マーケティング・リサーチ会社であるインテージが、「イマドキ男子のメディア接触行動」をテーマとして、M1層の中でも若年層にあたる20~24歳男性「イマドキ男子」のメディア接触についての調査結果を発表した。本調査では、同社主力サービスであるSCI(全国個人消費者パネル調査)を基盤に収集した調査データ「i-SSP(インテージシングルソースパネル)」を用いてテレビ・スマホの利用分数を調査している。

「イマドキ男子」「M1」ともに、いずれの時間帯においてもスマホ利用時間がテレビを大きく上回る結果となった。両者を比較したところ、ほぼどの時間帯においてもイマドキ男子のスマホ利用時間がより長いことがわかっている。一方で、テレビ視聴はM1が上回った。
そこで、イマドキ男子が最も活発にスマホを利用する22時台のアプリ利用率と利用時間を調査した。

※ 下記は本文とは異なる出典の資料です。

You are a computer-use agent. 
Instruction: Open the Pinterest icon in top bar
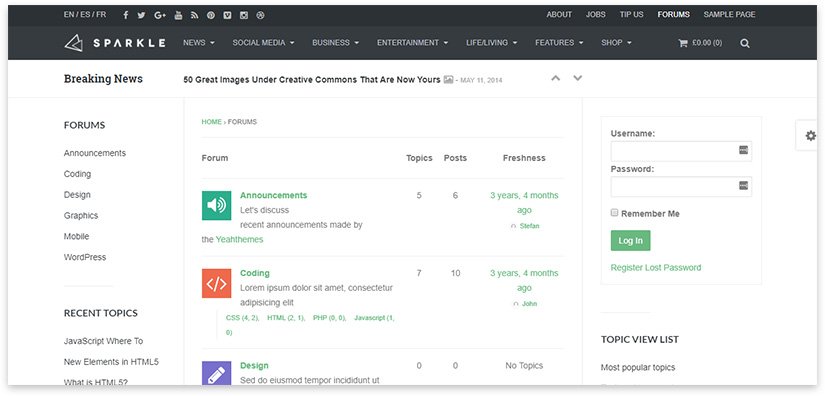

SNS系サービスが複数利用される中、M1と比較するとTwitterの利用率が特に高くなっている。一方でFacebookのポイントが低く、接点が弱いと判明。利用時間からは、SNS系アプリ以外にもYouTubeを筆頭とした動画系アプリやゲーム系アプリが上位にランクイン。M1と比較しても利用時間は長い。このことから、M1という従来の大きなセグメントで設計されたコミュニケーションプランでは、イマドキ男子に届きにくくなっている可能性があると言及した。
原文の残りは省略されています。